À présent, l’avion arrivait de face. Il n’était pas à cent mètres. Ses grandes ailes rigides avaient l’air de ces tentes de toile sous lesquelles, dans les foires, les bonnes femmes vendent des gâteaux. Il y eut un silence dans la famille rassemblée. La queue de l’oiseau géant se releva, et l’appareil s’abattit. Les deux chevaux qu’Élie tenait en main se cabrèrent d’effroi. Sur trente mètres, l’appareil laboura la prairie fleurie de renoncules jaunes, puis l’hélice palpita par saccades, comme agonisante, et Philippe Martin d’Oyse sauta de la carlingue.

Nerveux et mince, il faisait un petit bonhomme de laine grise avec son gros chandail qui recouvrait ses cuisses jusqu’au genou. Son passe-montagne laissait apercevoir un profil aigu de chevalier fer-vêtu.

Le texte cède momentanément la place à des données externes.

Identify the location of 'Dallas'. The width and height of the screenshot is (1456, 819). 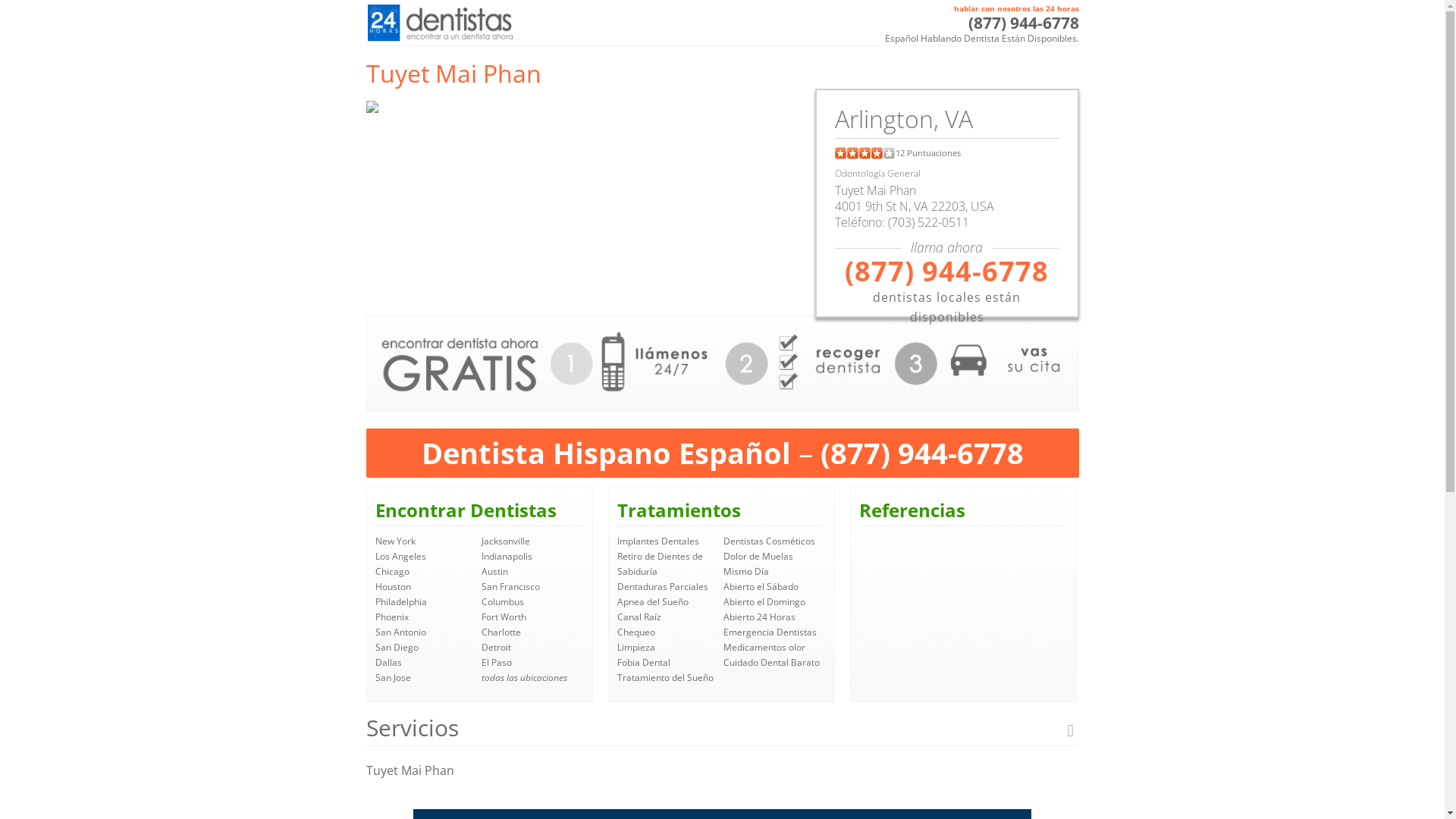
(388, 661).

On n’atterrit jamais sans émotion, et il était un peu pâle. Il s’en vint gravement embrasser sa mère qui le pressa dans ses bras.

— Oh ! Élie ! Élie ! disait la jeune bru, voyez ce tableau ; cela n’a pas d’âge, pas d’époque. C’est simple, c’est légendaire, c’est moderne. Tout est épatant dans votre famille, mon cher.

Élie, sans lâcher les chevaux, serra la main de son frère.

— Bonsoir, Chouchou. Tu es très calé, tu sais.

Chouchou ne répondit rien et entra dans le vestibule. Sa mère le suivit, enlaçant de son bras blanc le chandail poussiéreux de l’aviateur.

— Tu veux un bain, mon chéri ?

— Non, dit Chouchou froidement, un tub me suffira. Mais je veux autre chose.

À ce moment, M. Martin d’Oyse arrivait, portant un grand châle blanc dont il enveloppa sa chère Élisabeth, car la nuit venait et tout le monde frissonnait plus ou moins dans le froid humide du soir.

— Ce que je voudrais, poursuivit Chouchou, c’est coucher cette nuit dans la chambre de Henri IV.

Un murmure étouffé courut de bouche en bouche. M. Martin d’Oyse, atterré, proféra :

« La chambre de Henri IV ! »

On était certes habitué aux fantaisies de Philippe, toujours curieux de sensations nouvelles et demandant sans cesse à l’existence de lui révéler des émotions inconnues qu’il changeait aussitôt, d’un coup de plume, en vers charmants. Néanmoins, ce soir, il parut à tous que l’enfant gâté outrepassait un peu ses droits.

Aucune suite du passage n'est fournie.